Doch die relative theologische Nähe des Anglikanismus zum Katholizismus sorgte dafür, dass nach 1960 binnen weniger Jahrzehnte sogar schon von der Möglichkeit einer künftigen Rückkehr zur vollen Kirchengemeinschaft die Rede war. Solchen Hoffnungen verpasste Anfang der 90er Jahre die anglikanische Zulassung von Frauen zum Priesteramt einen starken Dämpfer. Seitdem hat jede neue Liberalisierung in Fragen der Kirchendisziplin dieses Ziel wieder weiter entfernt. Seit 2009 gibt es - bei aller gut funktionierenden Ökumene zwischen Rom und Canterbury - sogar katholische Strukturen für übertrittswillige Anglikaner.

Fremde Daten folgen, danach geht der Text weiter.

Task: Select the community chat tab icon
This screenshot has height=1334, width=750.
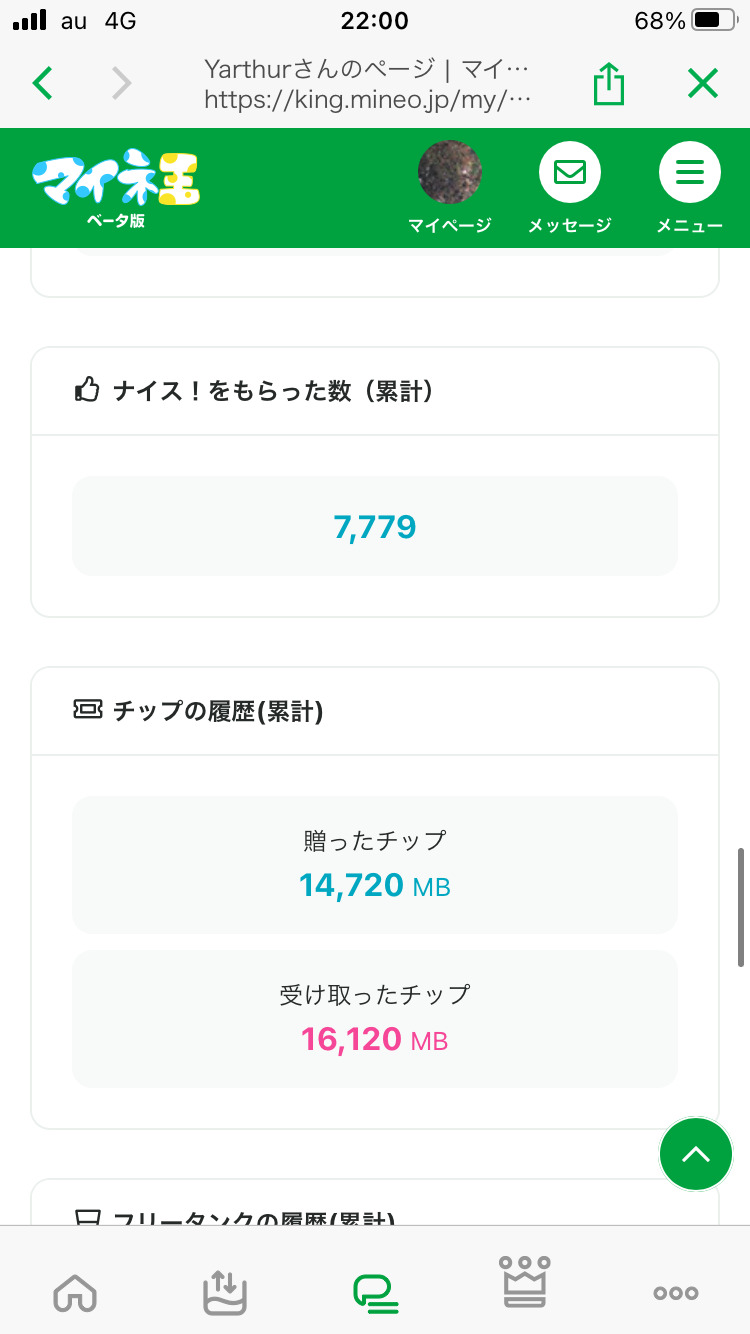Action: point(375,1292)
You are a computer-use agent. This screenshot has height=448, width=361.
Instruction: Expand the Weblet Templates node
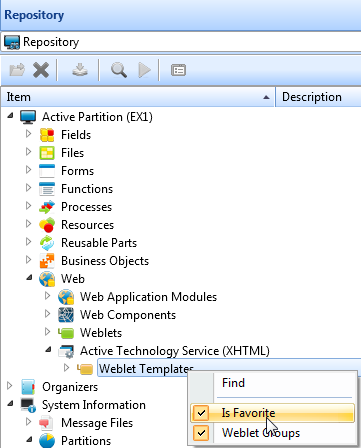[66, 368]
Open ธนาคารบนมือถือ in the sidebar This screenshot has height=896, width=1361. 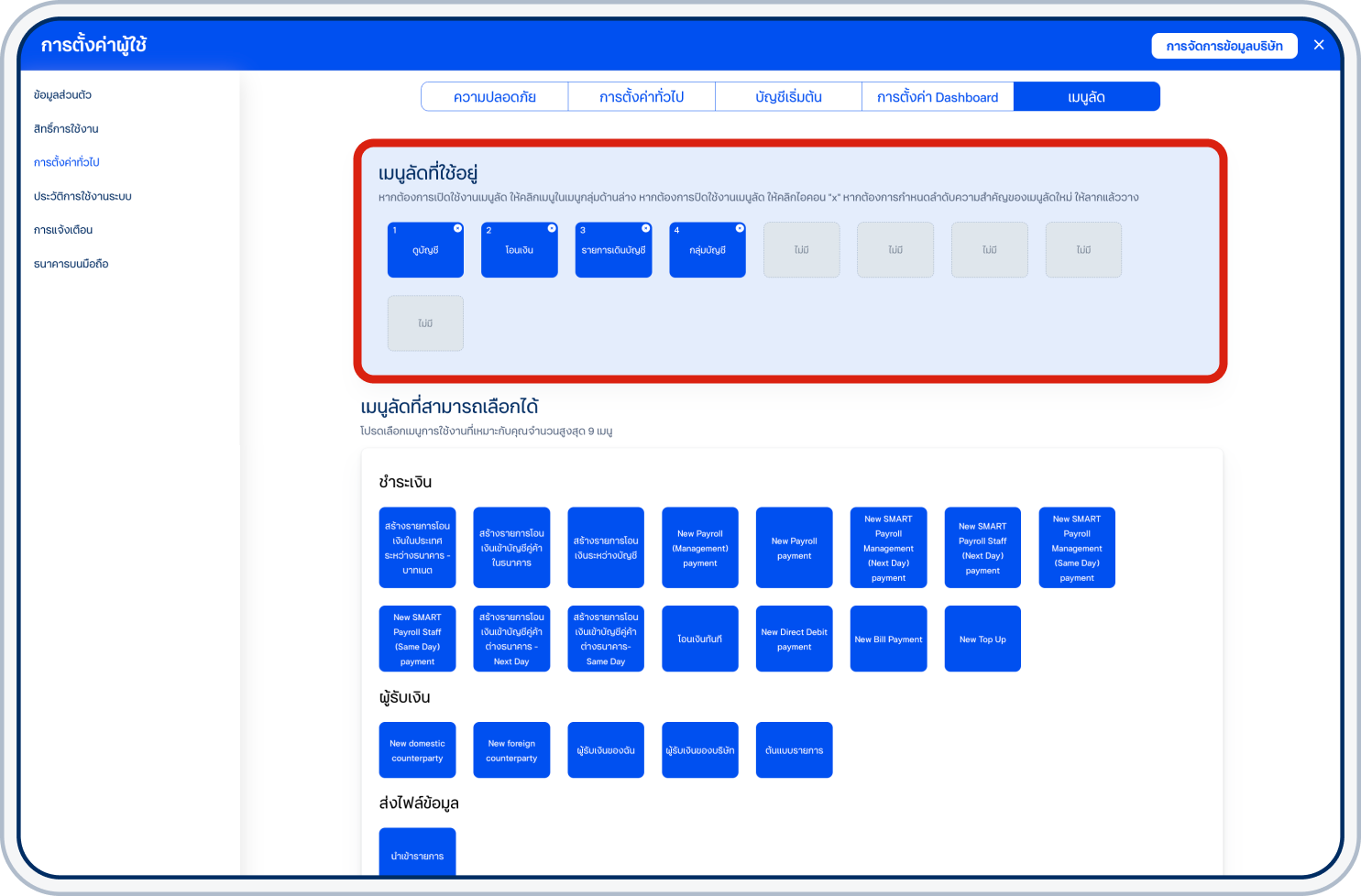(x=71, y=264)
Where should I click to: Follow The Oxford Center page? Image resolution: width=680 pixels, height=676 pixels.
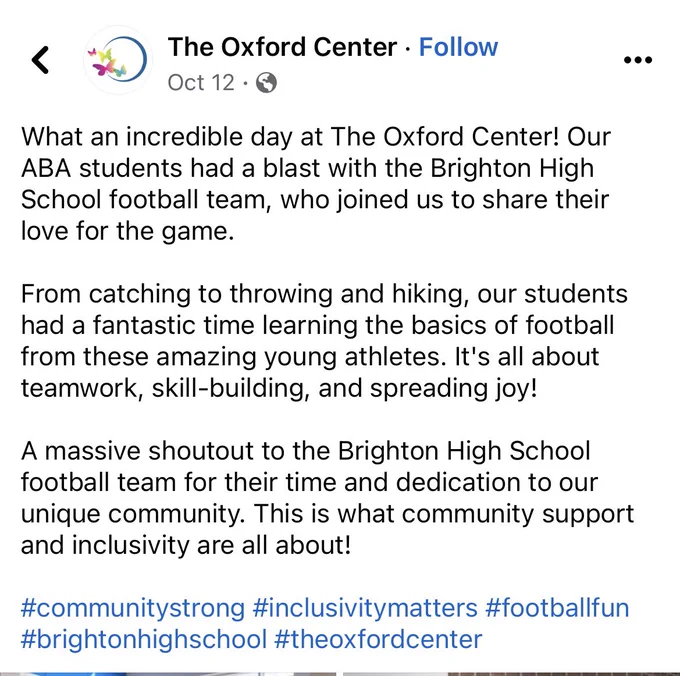pyautogui.click(x=458, y=47)
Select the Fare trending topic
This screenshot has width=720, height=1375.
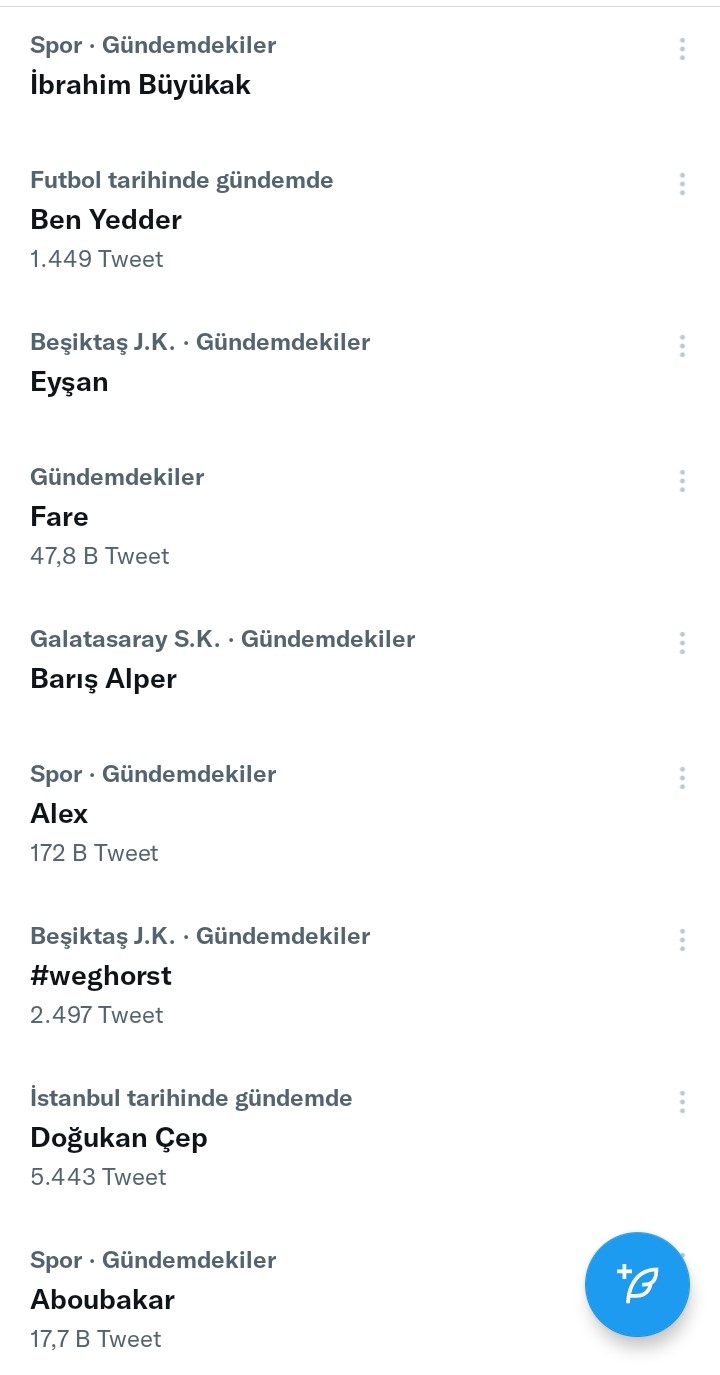(60, 517)
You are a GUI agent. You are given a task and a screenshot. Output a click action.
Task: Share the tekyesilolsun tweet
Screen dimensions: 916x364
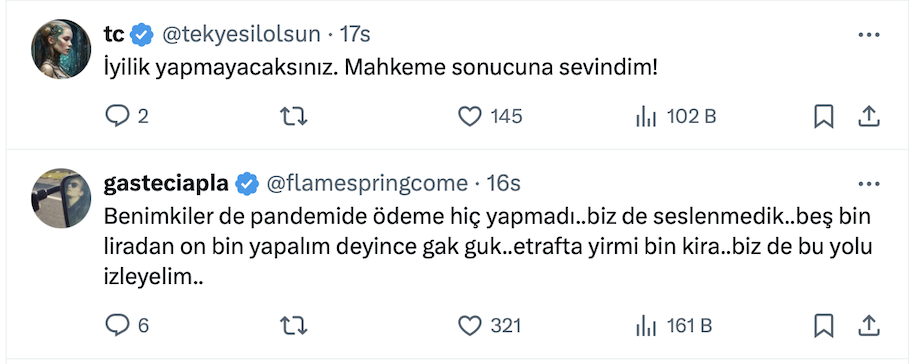[x=869, y=116]
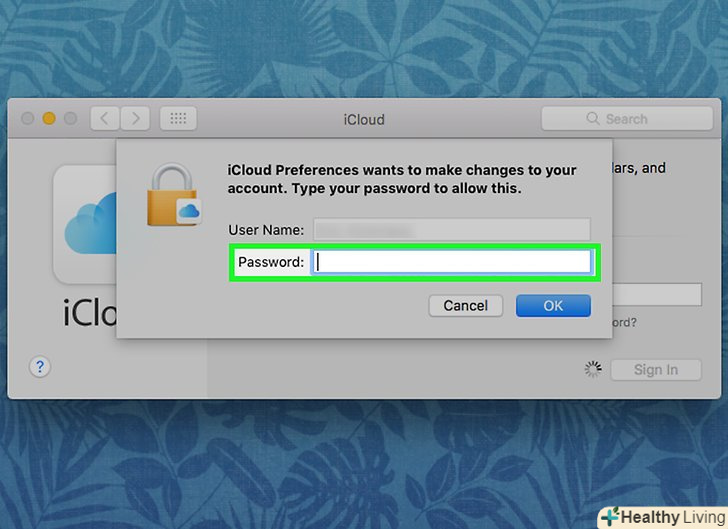This screenshot has width=728, height=529.
Task: Click the Healthy Living watermark logo
Action: (x=663, y=517)
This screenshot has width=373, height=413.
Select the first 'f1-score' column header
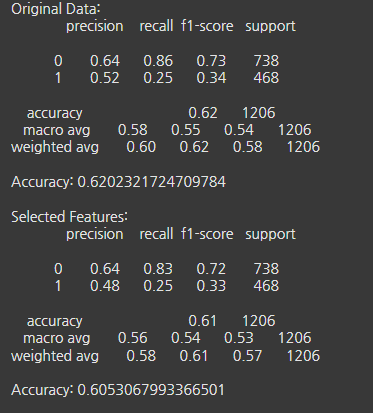coord(207,26)
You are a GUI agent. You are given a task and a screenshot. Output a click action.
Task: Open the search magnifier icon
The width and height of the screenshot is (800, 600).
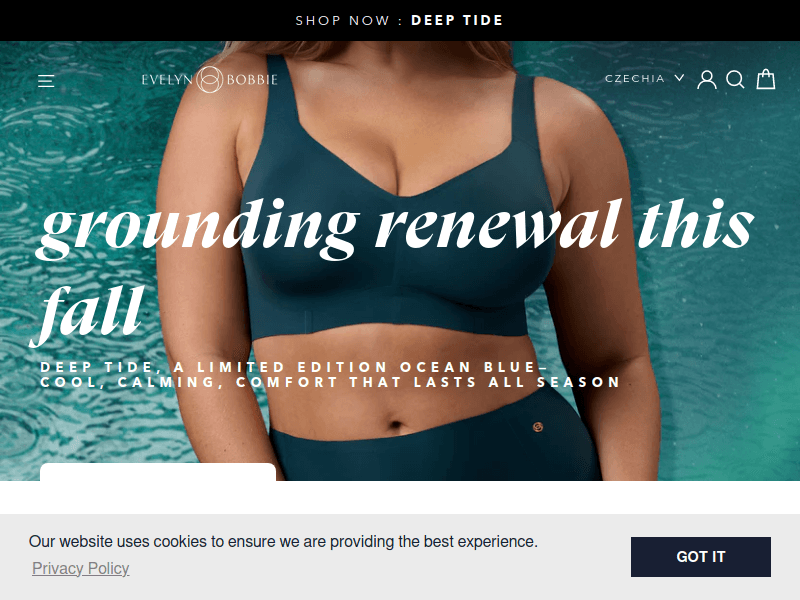(735, 80)

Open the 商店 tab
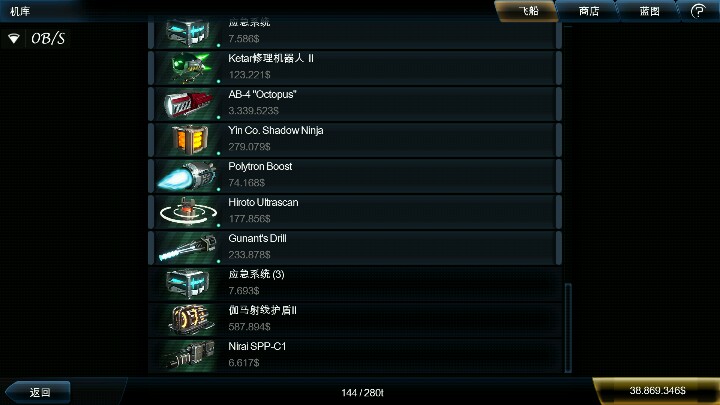tap(588, 11)
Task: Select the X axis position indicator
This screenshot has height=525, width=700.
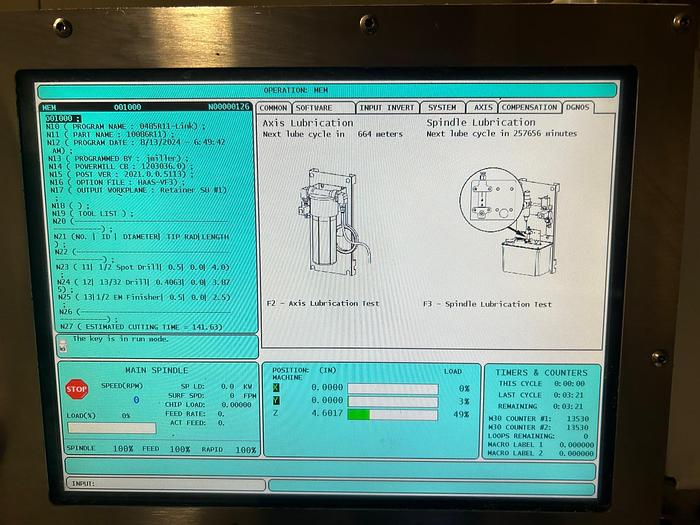Action: point(277,388)
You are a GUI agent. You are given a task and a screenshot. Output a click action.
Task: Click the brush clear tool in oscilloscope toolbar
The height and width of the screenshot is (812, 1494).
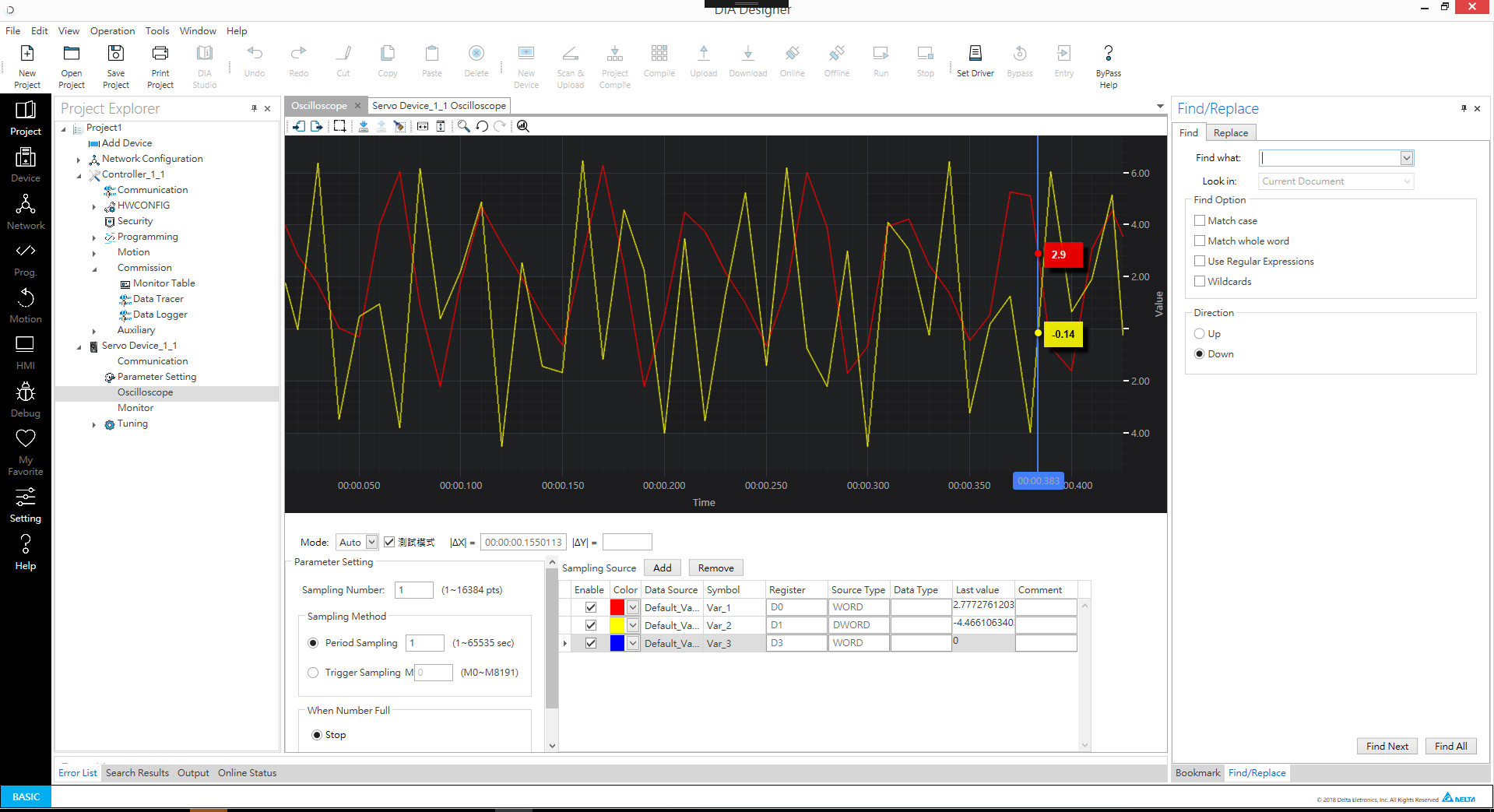(399, 126)
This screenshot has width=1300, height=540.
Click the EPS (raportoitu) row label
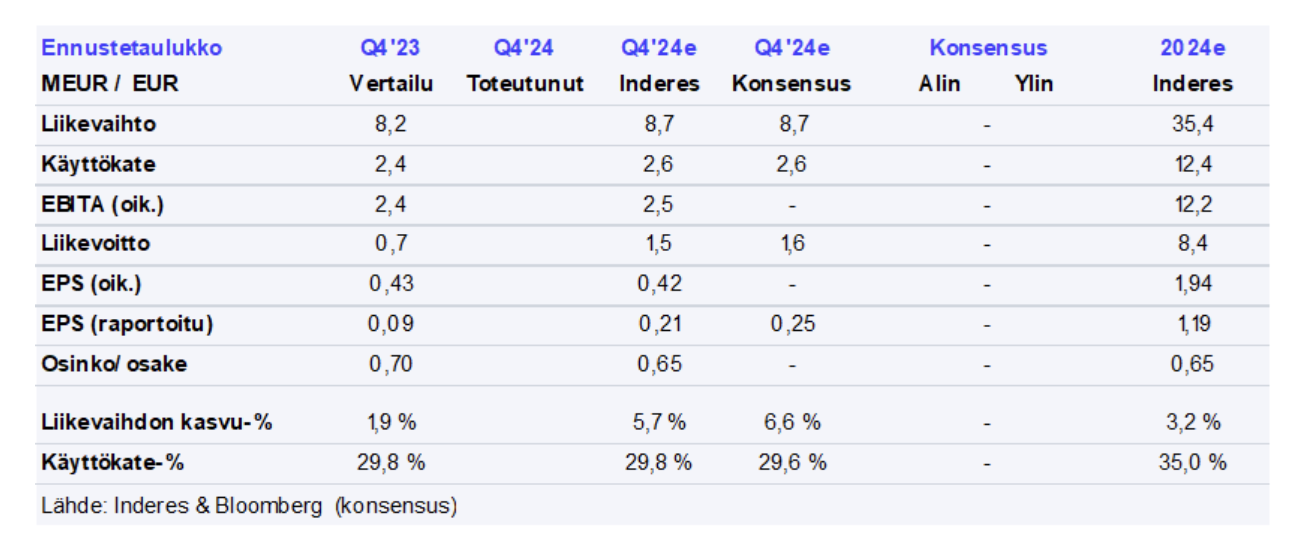(x=127, y=324)
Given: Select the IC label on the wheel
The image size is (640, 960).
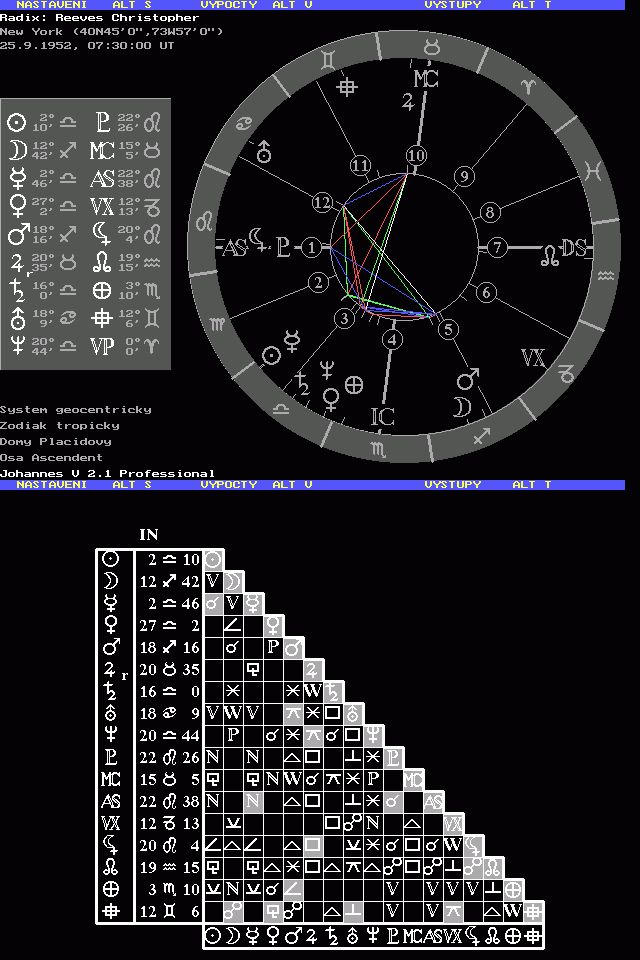Looking at the screenshot, I should (x=383, y=416).
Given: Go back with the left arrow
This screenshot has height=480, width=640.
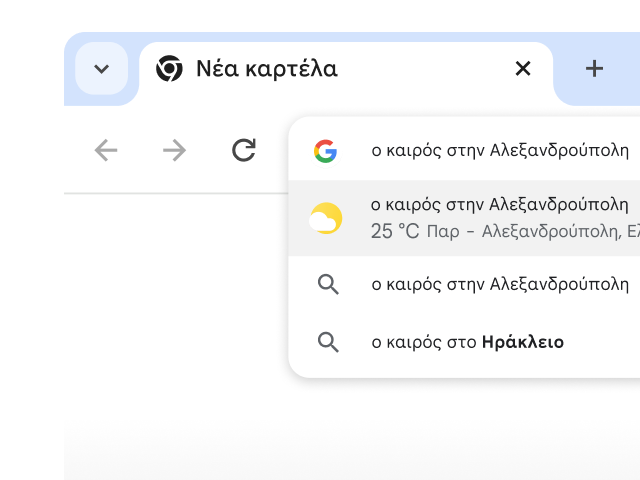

Welby: klare, kompetente Worte

Gleichwohl pflegten Welbys Vorgänger Rowan Williams (2002-2012) und der emeritierte Papst Benedikt XVI. (2005-2013) eine Art intellektueller Freundschaft. Beide großen Denker liebten den eher unemotionalen, akademischen Diskurs. Beide fühlten sich einer Überwindung der vielfältigen Kirchenspaltungen verpflichtet. Und beide hatten stark mit den Zentrifugalkräften des Säkularismus und mit Streitigkeiten innerhalb der eigenen Kirchengemeinschaft zu kämpfen. Jede ihrer Gesten, jede ihrer Äußerungen in Richtung der kirchlichen Linken oder Rechten wurde argwöhnisch beäugt und kommentiert.

Ihre beiden Nachfolger verkörpern jeweils einen neuen Typus. Welby (57), Ehrenoberhaupt von rund 77 Millionen Anglikanern weltweit, besticht durch klare, kompetente Worte zu wirtschaftsethischen Fragen - war er doch vor seiner überraschenden Wahl im November lange Zeit Finanzmanager im Öl-Geschäft. Zudem ist er von entwaffnender und beeindruckender menschlicher Offenheit, joggt in kurzen Hosen an der Themse und bestellt persönlich indische Fertiggerichte vom Schnellimbiss in seinen Amtssitz.

Eine andere Art christlicher Sozialverkündigung

Papst Franziskus (76), Oberhaupt von weltweit 1,2 Milliarden Katholiken, hat seit seiner Wahl Begeisterung hervorgerufen. Aus vielen seiner Gesten und Worte spricht der Wille zu einem neuen Stil im Vatikan; der Wille zu materieller Bescheidenheit, ja gewählter Armut. Dahinter steht allerdings auch ein harter Kern, sprich eine unbedingte Entschlossenheit zum Vorleben der christlichen Botschaft und eine ethisch konservative Gesinnung. Mit Spannung bleibt abzuwarten, was das für eine interkonfessionelle Verständigung angesichts von geplanter "Homo-Ehe" in Großbritannien oder die Bischofsweihe für Frauen und Homosexuellen bedeuten wird.

Noch ist es zu früh, Vorhersagen über die Zukunft des anglikanisch-katholischen Verhältnisses treffen zu wollen. Sicher ist, dass in punkto Bereitschaft zur Ökumene und persönlicher Sympathiewerte beide neuen Kirchenführer über einen großen Vertrauensvorschuss verfügen können. Primas Welby und Papst Franziskus: Hoffnungsträger für eine andere Art christlicher Sozialverkündigung.